▶ Bloc de texte
::::

L’identification du sudalisme révèle plusieurs opportunités d’actions. J’en évoquerai ici trois :

  • Permettre à certains euro-descendants de conscientiser leur disposition à inférioriser spontanément et tranquillement les Suds, les conséquences violentes de cette disposition, leur point commun avec des penseurs et polémistes ennemis, et de se positionner éventuellement.
  • Visibiliser la source principale du sudalisme : l’ignorance quasi absolue des réalités culturelles, politiques et intellectuelles des Suds. Cette prise de conscience de l’ignorance qui l’actionne malgré lui, et de la manière dont elle est entretenue, génère parfois un intéressant état d’angoisse chez les « sudalisants » qui peut leur donner envie de s’ouvrir pour en sortir.

::::

▶ Liste des consignes
• 1. Recopiez à l'identique le passage du texte sur le sudalisme en commençant par « L’identification du sudalisme » et en allant jusqu'à « pour en sortir. ».
• 2. Répondez à ces questions d'après le texte sur le sudalisme :
(a) Combien d'opportunités d'actions le texte annonce-t-il vouloir évoquer ?
(b) Quelle est la source principale du sudalisme ?
(c) Quel état la prise de conscience de cette ignorance génère-t-elle parfois chez les « sudalisants » ?
• 3. Poursuivez le texte sur le sudalisme à la suite de sa dernière phrase.
Les lignes qui suivent ne sont pas nécessaires.

::::

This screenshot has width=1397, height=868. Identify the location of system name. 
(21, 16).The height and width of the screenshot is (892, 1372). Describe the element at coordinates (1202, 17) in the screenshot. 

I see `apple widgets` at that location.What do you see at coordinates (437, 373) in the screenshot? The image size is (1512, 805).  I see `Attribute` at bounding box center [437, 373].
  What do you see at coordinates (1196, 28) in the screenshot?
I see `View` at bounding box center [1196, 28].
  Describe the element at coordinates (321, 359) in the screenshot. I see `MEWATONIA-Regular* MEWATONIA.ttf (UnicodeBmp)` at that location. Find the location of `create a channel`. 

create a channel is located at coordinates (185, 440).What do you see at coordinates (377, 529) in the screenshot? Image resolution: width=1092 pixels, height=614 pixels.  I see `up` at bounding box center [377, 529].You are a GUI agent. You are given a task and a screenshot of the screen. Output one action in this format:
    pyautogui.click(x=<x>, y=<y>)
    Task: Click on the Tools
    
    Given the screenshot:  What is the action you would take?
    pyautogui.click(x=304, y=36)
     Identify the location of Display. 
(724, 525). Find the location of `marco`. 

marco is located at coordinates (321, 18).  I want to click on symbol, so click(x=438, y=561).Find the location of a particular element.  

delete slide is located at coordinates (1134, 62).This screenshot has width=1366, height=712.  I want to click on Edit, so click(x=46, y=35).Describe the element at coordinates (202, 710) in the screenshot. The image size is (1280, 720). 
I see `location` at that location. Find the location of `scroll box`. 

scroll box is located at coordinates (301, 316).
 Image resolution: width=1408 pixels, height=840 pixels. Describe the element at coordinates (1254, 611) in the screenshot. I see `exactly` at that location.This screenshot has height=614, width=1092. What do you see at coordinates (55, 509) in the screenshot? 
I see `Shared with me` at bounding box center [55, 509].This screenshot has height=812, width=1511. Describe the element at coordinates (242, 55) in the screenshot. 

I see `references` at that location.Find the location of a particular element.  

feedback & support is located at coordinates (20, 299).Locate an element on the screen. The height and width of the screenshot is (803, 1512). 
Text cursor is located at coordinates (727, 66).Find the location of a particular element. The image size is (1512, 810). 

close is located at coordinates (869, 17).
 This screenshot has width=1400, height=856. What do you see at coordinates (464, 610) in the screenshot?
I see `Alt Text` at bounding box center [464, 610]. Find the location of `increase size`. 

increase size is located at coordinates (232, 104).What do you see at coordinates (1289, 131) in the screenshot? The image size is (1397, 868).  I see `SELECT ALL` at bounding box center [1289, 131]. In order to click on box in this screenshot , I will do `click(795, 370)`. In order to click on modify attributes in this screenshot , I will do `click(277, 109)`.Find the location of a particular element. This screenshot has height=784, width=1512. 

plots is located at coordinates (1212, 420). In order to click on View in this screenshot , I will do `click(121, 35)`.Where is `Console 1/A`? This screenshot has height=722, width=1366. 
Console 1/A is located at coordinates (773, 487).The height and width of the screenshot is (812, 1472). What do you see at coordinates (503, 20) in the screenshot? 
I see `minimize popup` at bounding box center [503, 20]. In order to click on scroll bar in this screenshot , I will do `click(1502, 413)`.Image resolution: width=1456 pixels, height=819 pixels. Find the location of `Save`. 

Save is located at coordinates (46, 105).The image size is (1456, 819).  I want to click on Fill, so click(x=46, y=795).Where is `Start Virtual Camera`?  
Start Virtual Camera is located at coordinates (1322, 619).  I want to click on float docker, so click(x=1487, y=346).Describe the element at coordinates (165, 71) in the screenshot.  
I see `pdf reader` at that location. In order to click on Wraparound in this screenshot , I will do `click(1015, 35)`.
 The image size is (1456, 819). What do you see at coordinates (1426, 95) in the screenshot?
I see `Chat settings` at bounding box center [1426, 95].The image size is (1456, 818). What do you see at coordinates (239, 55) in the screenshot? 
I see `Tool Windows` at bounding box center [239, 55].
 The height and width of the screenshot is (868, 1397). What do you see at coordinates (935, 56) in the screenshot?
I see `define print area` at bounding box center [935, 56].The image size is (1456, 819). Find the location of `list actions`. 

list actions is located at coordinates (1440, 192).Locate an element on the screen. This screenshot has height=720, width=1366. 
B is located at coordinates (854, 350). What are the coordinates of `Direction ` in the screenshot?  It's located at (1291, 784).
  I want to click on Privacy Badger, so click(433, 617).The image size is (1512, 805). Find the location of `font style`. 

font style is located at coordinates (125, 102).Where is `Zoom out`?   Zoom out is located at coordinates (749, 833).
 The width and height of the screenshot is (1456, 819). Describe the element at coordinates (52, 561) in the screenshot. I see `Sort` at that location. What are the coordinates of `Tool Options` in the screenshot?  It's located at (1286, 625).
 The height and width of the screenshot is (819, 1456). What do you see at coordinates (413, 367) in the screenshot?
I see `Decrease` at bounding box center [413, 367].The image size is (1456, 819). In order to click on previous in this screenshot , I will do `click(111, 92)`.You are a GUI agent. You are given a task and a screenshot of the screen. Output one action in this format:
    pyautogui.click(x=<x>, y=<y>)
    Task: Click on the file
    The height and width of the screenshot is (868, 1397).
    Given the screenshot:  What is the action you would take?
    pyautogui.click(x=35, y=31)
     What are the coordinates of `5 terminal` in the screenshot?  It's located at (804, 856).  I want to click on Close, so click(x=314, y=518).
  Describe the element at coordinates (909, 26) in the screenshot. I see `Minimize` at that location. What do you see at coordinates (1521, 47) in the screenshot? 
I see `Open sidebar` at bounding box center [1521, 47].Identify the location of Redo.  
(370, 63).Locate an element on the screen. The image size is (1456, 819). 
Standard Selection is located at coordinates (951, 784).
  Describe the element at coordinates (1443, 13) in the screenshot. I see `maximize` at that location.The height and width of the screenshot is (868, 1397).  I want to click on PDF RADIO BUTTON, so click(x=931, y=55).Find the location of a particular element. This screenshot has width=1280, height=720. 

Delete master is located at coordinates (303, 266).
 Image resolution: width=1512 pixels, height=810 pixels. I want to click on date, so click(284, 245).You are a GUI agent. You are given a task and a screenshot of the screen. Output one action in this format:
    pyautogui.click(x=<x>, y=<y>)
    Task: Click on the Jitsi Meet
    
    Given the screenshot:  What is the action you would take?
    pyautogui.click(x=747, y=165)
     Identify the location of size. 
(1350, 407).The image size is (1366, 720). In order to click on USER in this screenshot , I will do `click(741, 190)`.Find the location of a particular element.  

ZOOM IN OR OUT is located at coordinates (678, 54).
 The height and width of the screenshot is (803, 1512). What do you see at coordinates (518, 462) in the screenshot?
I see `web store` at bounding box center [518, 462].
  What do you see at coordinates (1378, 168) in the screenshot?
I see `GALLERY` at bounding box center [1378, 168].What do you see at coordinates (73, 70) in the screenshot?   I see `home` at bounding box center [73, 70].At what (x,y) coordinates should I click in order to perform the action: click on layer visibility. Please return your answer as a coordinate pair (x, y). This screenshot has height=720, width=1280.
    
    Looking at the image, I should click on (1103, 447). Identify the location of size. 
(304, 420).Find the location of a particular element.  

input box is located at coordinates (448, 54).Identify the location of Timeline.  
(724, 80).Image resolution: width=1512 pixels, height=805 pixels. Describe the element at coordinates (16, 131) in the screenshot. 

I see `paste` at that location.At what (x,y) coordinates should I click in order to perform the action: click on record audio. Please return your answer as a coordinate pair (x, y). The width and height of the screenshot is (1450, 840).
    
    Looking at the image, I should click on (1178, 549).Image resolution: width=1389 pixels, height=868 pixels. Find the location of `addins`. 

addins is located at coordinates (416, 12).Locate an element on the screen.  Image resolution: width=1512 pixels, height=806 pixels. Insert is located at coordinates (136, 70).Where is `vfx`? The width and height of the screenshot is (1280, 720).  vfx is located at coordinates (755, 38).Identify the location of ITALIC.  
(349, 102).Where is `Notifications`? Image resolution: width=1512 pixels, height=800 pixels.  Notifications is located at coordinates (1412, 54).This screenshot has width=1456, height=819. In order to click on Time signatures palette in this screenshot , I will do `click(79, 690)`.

::::

▶ Liste des réponses
• 1.
L’identification du sudalisme révèle plusieurs opportunités d’actions. J’en évoquerai ici trois :

  • Permettre à certains euro-descendants de conscientiser leur disposition à inférioriser spontanément et tranquillement les Suds, les conséquences violentes de cette disposition, leur point commun avec des penseurs et polémistes ennemis, et de se positionner éventuellement.
  • Visibiliser la source principale du sudalisme : l’ignorance quasi absolue des réalités culturelles, politiques et intellectuelles des Suds. Cette prise de conscience de l’ignorance qui l’actionne malgré lui, et de la manière dont elle est entretenue, génère parfois un intéressant état d’angoisse chez les « sudalisants » qui peut leur donner envie de s’ouvrir pour en sortir.

• 2.
(a) Trois.
(b) L'ignorance quasi absolue des réalités culturelles, politiques et intellectuelles des Suds.
(c) Un intéressant état d'angoisse.

• 3.
  • Inviter les euro-descendants euro-ancrés ou euro-centrés à prendre conscience et connaissance des épistémès et des ressources culturelles, politiques et intellectuelles des Suds, de leur influence sur ce que nous appelons spontanément la pensée occidentale, et du rôle incontournable qu’elles vont jouer et jouent déjà dans les défis à venir notamment au niveau de l’émergence d’une écologie efficace, car « diverselle » c’est-à-dire ne s’enlisant pas dans l’imaginaire euro-centré qui a généré la catastrophe climatique[3]. J’ai pu constater, par expérience, que la découverte de ces épistémès et ressources des Suds peut produire parfois sur des « sudalistants » un choc violent aux effets positifs.

Pour voir à l’œuvre le sudalisme, le sentir, l’expérimenter et le nommer, il m’a fallu, un temps, ne pas donner de nom à ce que j’observais.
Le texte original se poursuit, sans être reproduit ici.